Na prática, uma boa regulação incentiva a inovação, já que atrai mais usuários e, consequentemente, mais capital para a indústria — que é utilizado para fomentar a tecnologia. O problema, no entanto, está na inserção de burocracias que podem interferir na revolução desses ativos digitais.
“Se desenvolverem regulações que abram espaço para reprimir o espectro de inovação, elas podem acabar causando um efeito contrário no Brasil”, diz Samir Kerbarge, diretor de tecnologia da Hashdex. O especialista lembra que a tecnologia desses ativos é global e, por isso, o aumento das restrições no País tende a expulsar investidores, que podem migrar para mercados em que a regulação seja mais atrativa.
Para o executivo, a tecnologia não vai deixar de se desenvolver. A questão é se ela será desenvolvida aqui ou no exterior. “Podemos gerar um efeito econômico positivo para a sociedade brasileira. Basta que a regulação não seja limitante”, diz Kerbarge.
Dan Yamamura, fundador da gestora Fuse Capital, concorda. Para ele, inovadores e investidores “raízes” tendem a ser mais rebeldes quanto à aceitação da regulamentação. Dados do MLIV Pulse mostram que apenas 56% dos investidores profissionais sinalizaram estar mais propensos a investir em um mercado de cripto mais regulado. Porém, diz Yamamura, um mercado mais regulado é essencial para ganhar escala, pois a regulação deixa pessoas e empresas mais confortáveis. “Não basta apenas inovar, o regulador tem um papel essencial para manter o mercado vivo.”

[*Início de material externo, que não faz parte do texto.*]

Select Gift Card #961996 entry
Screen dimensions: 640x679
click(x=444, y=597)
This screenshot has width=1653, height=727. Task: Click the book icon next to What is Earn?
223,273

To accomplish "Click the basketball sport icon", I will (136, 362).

Regulações são restritivas por natureza. Isso porque negócios em que “pode tudo” passam a ser negócios em que se “pode menos”, diz ele. “Porém, dentro do ‘pode menos’, a regulamentação traz mais segurança tanto para o consumidor quanto para o investidor e também para os empreendedores que querem construir ou usar algo novo.”
No momento atual, o Brasil tem se mostrado aberto à inovação. Segundo Yamamura, que faz parte do Laboratório de Inovação Financeira (criado pela parceria entre a Associação Brasileira de Desenvolvimento, BID e a CVM), o País tem criado diversos grupos de estudo envolvendo investidores e empreendedores. “Temos visto um cuidado para escolher uma regulação ideal que traga segurança sem ser restritiva em termos de criar negócios, ganhar dinheiro e funcionar bem.” Para o especialista, as entidades brasileiras estão se mostrando pró-inovação.

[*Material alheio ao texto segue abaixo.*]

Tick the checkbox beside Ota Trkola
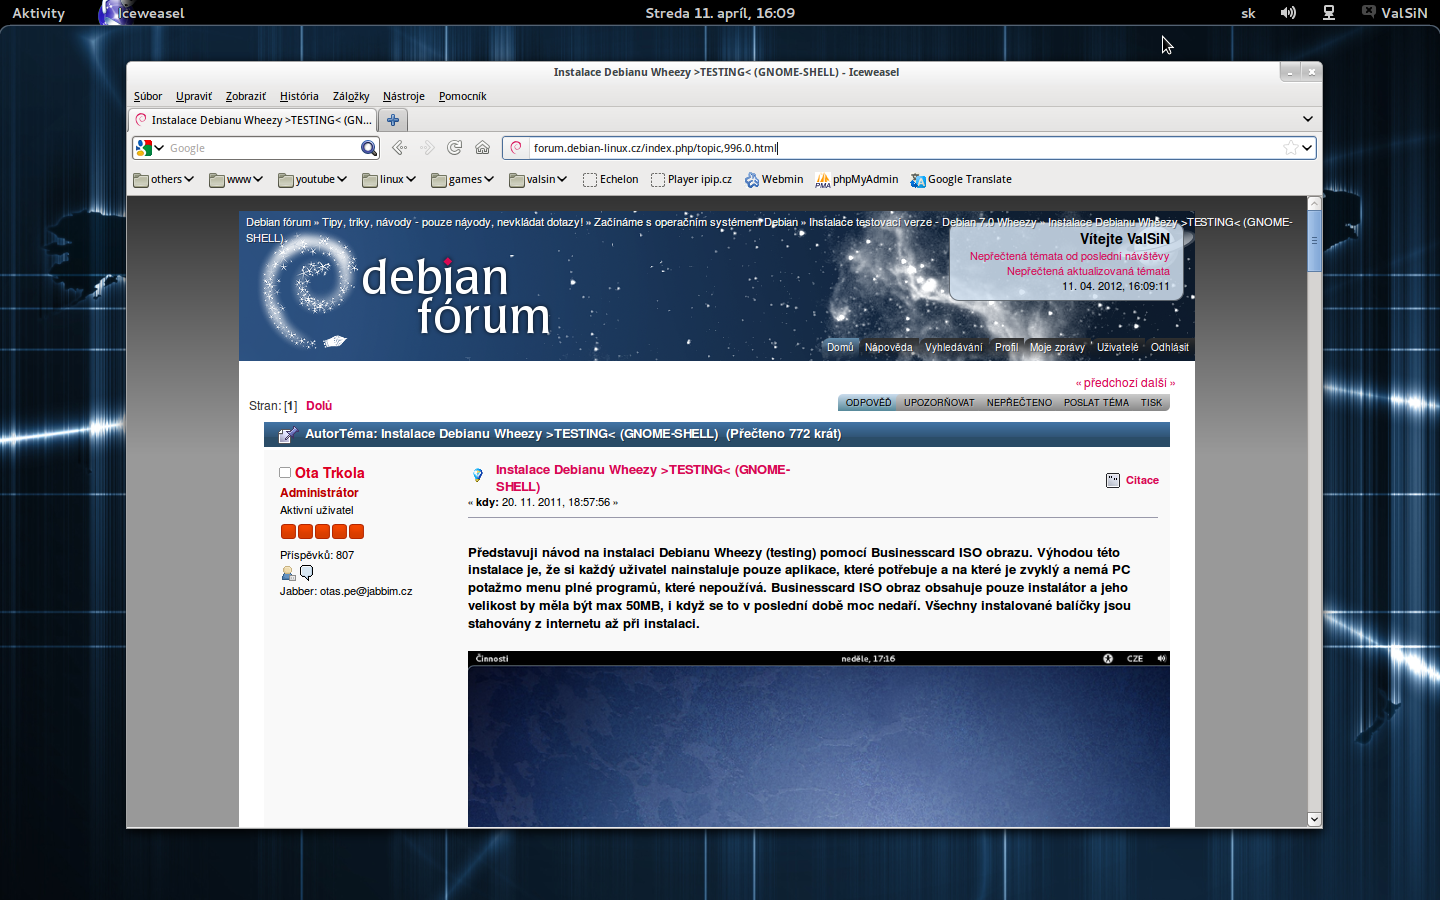[x=285, y=473]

As inovações dos criptoativos
Ainda há muita coisa para ser feita no mercado de criptoativos. E com a regulamentação, é possível criar um ambiente ainda maior para o segmento. Para Kerbarge, da Hashdex, as grandes inovações deverão vir do processamento de pagamentos.
Com o avanço dos ativos digitais, é possível transferir dinheiro de forma instantânea 24 horas por dia, 7 dias por semana, para qualquer lugar do mundo. “Essa é uma transformação enorme, especialmente quando percebemos que o conjunto de intermediários dos sistemas de pagamento não muda desde a década de 1950. O mundo virou digital, mas nossos meios de pagamento principal são quase todos analógicos”, explica o executivo.
Com serviços financeiros descentralizados, a tecnologia do blockchain também permite diminuir os custos de operar o sistema. “Com isso, ele se torna mais acessível e global”, explica.
Outro ponto é a tokenização, que é basicamente pegar ativos do mundo real e trazer para dentro do blockchain. Além disso, a transformação da web 3.0 também pode ser alavancada.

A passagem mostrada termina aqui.